With the latest UT runs it made it all the way to the corpus tests. This is where I run the parser against every file in the https://github.com/tlaplus/examples repo to see whether it passes. Pretty easy to do locally - looks like the pluscal parsing fails on a number of them.

susliko commented 2 years ago

The latest update seems to parse all the specs in the corpus, except for two cases:

  1. disj_list items consuming semicolon at the end of the line:
    await \/ num[nxt] = 0
      \/ <<num[self], self>> \prec <<num[nxt], nxt>> ; \* should not be consumed
  2. Single line comments nested in block comments when the block comment ends at this same line. Nested line comment consumes all characters to the end of the line:
    (* \* *)

btw, I am not allowed to run github workflows in this repo, since I'm a first-time contributor

ahelwer commented 2 years ago

(1) can probably be fixed by a simple change to the external scanner (just have it recognize a ; character then categorize it as an OTHER token). (2) sounds like a puzzle!

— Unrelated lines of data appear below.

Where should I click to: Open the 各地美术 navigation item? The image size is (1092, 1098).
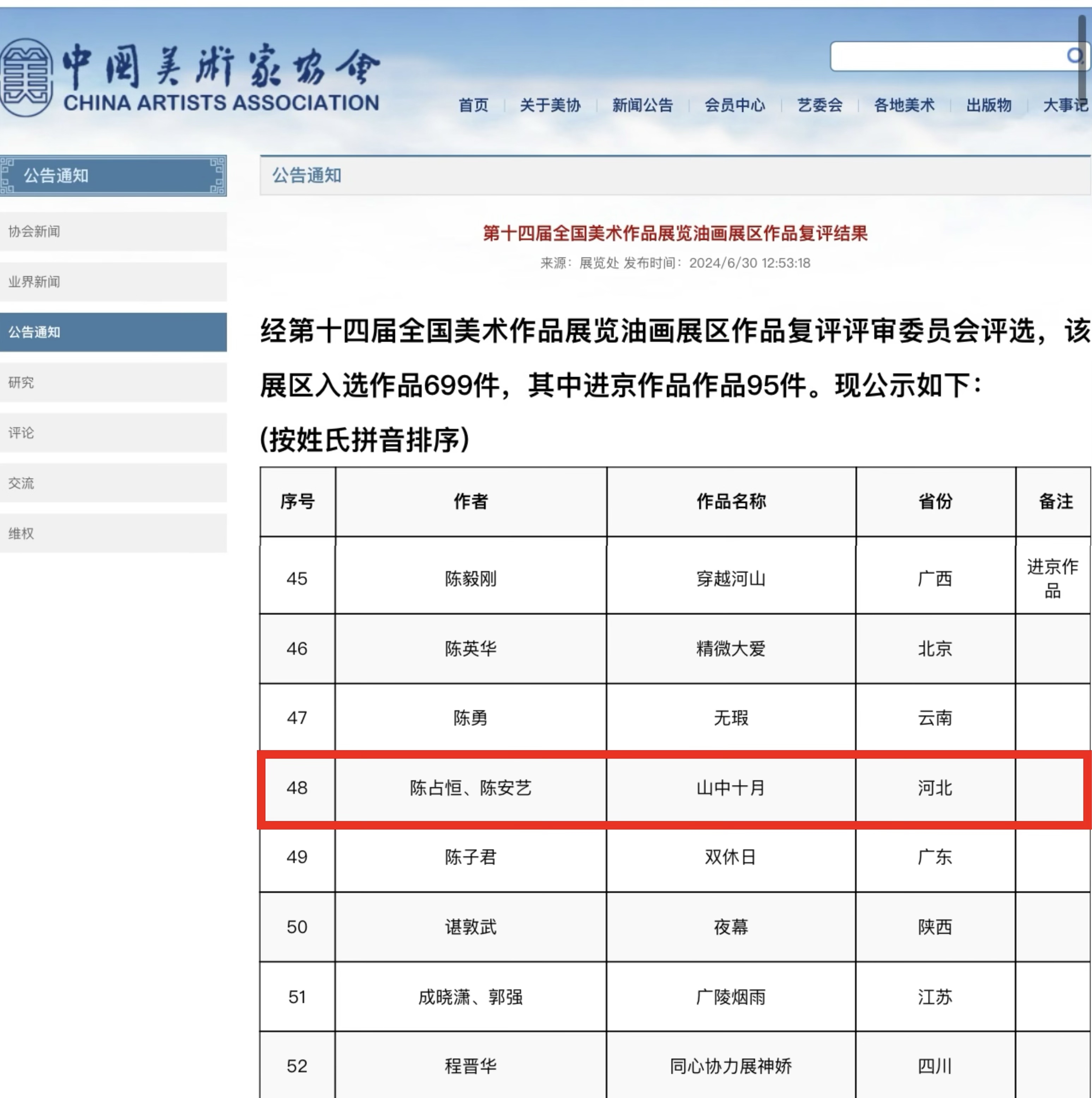click(904, 105)
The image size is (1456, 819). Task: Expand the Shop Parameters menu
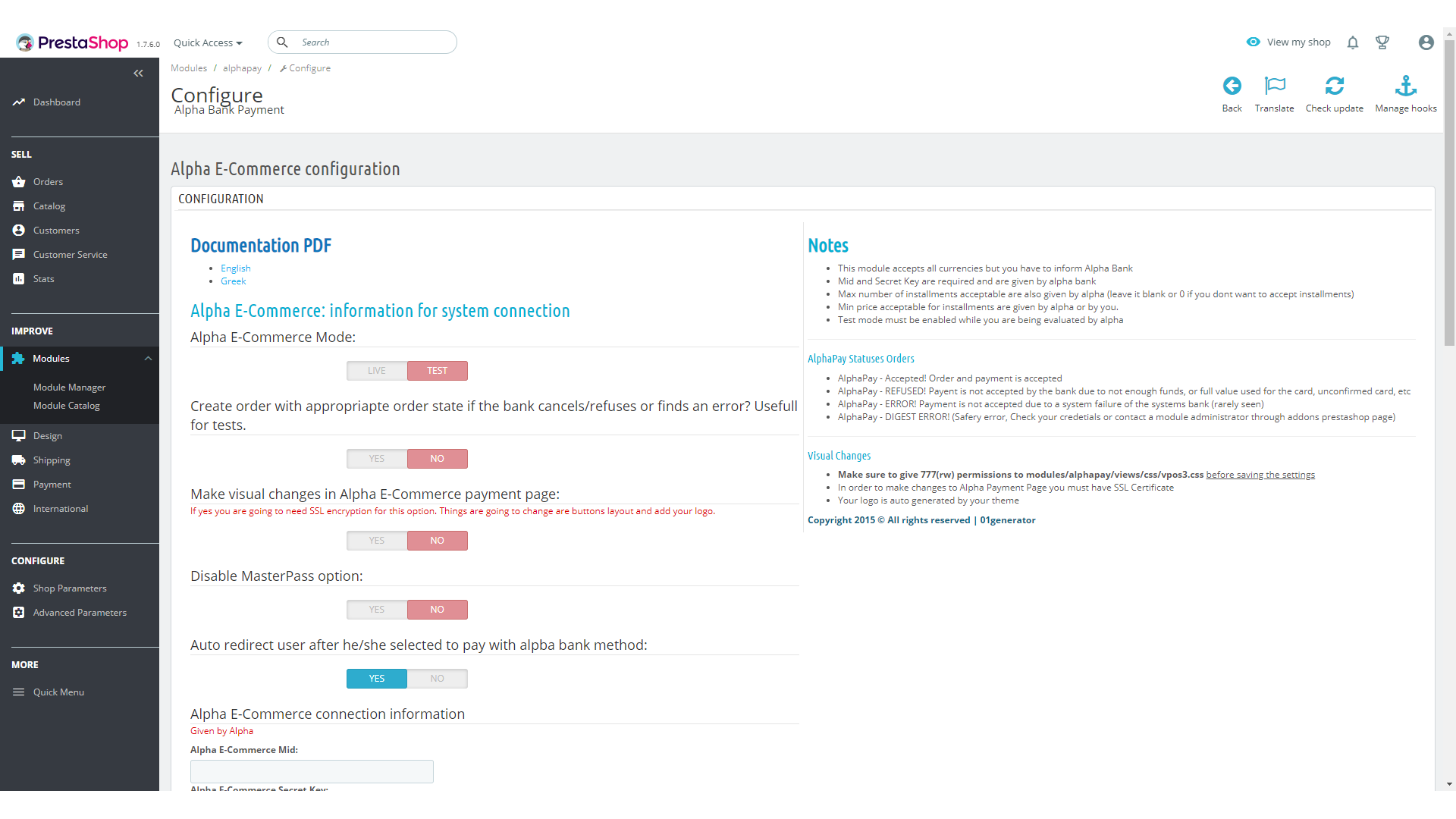coord(70,588)
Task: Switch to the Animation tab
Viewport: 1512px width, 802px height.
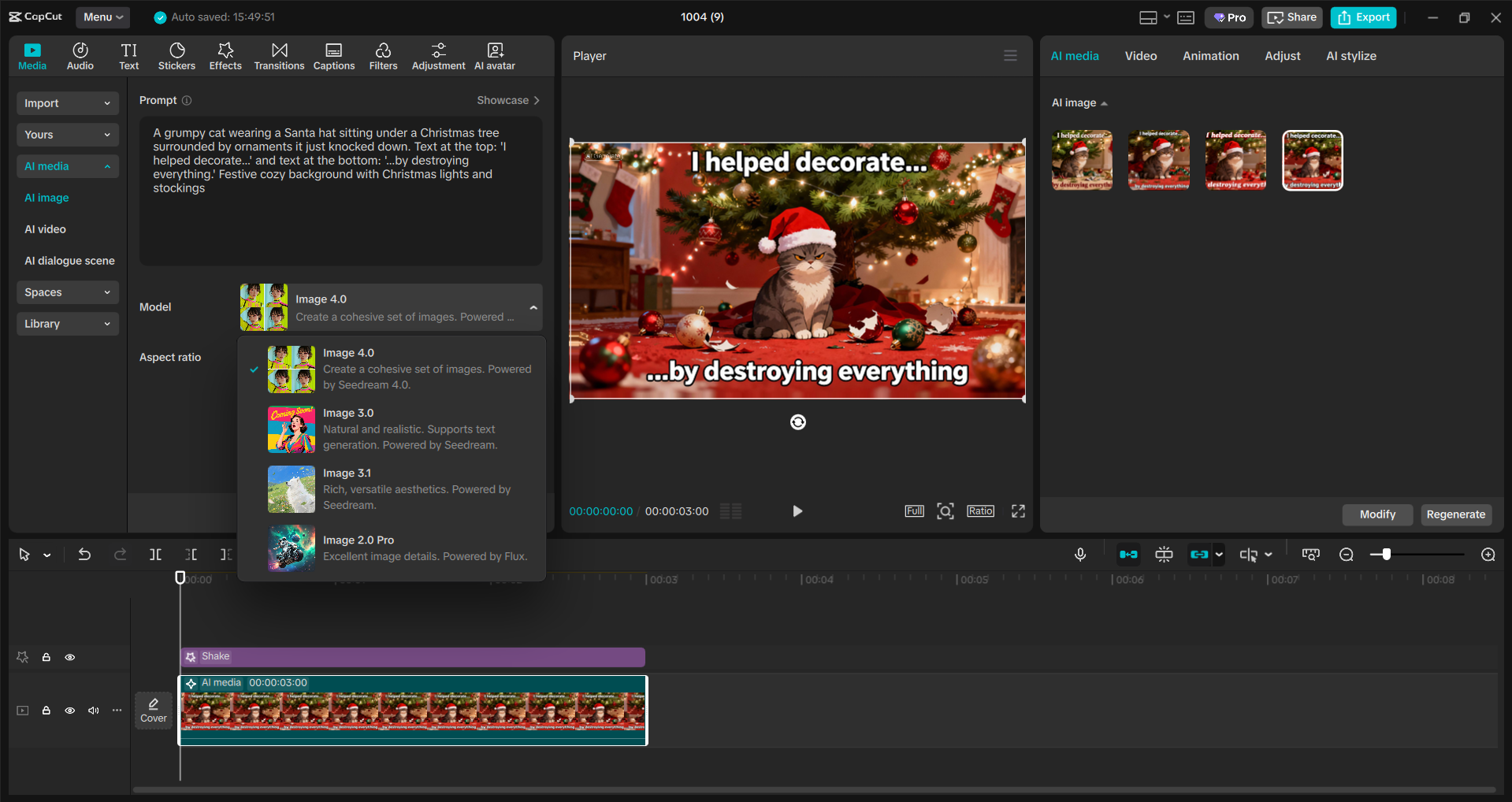Action: (1210, 55)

Actually for the semicolon issue, what are the desired semantics? Should the semicolon terminate the entire jlist?

susliko commented 2 years ago

Actually for the semicolon issue, what are the desired semantics? Should the semicolon terminate the entire jlist?

Semicolon terminates a PlusCal statement, which contains the jlist. Therefore, it should terminate the jlist. As far as I understand, the lexer should emit the DEDENT token for jlist termination

ahelwer commented 2 years ago

Ah, okay. In that case you want to tokenize the semicolon as Token_TERMINATOR in the external scanner, which will trigger the appropriate jlist handling logic. You can probably figure out how to do this on your own but if you need help I can make the change.

susliko commented 2 years ago

Managed to fix both cases. All the specs in the corpus should be parsed now

ahelwer commented 2 years ago

Brilliant! Would you say this is ready for full review and such, or would you like to make more stylistic changes, write more tests etc.?

Edit: I see a few corpus tests are failing in the CI

susliko commented 2 years ago

I see a few corpus tests are failing in the CI

Indeed. I'll have a look

make more stylistic changes, write more tests etc.

Yeah, there are some tests to be written. I'd also like to explore the idea of getting builtin library operators (like Head and Len from the Sequences) highlighted only when the module EXTENDS this library (there is a draft in nvim's locals.scm 🤯)

ahelwer commented 2 years ago

That highlighting is certainly a possibility, although we can separate it from these changes.

susliko commented 2 years ago

Although the test suite is not yet fully completed, I think the MR is ready to be reviewed 🎉

ahelwer commented 2 years ago

Looks great! Can't wait to see reference-based highlighting working. @hwayne should be interested to hear of this progress.

susliko commented 2 years ago

The test suite is completed now, all comments fixed

ahelwer commented 2 years ago

Great! Feel free to announce this release on the google group thread.

You can also issue a PR against the nvim-treesitter repo and tag me.

susliko commented 2 years ago

@ahelwer Thank you for assisting throughout this work!

ahelwer commented 2 years ago

@susliko thanks for all the hard work! I'm sure many people will appreciate support for pluscal.

ahelwer commented 2 years ago

@susliko could you please backport the changes to the neovim query files to this repo? Thanks!

susliko commented 2 years ago

Yeah, sure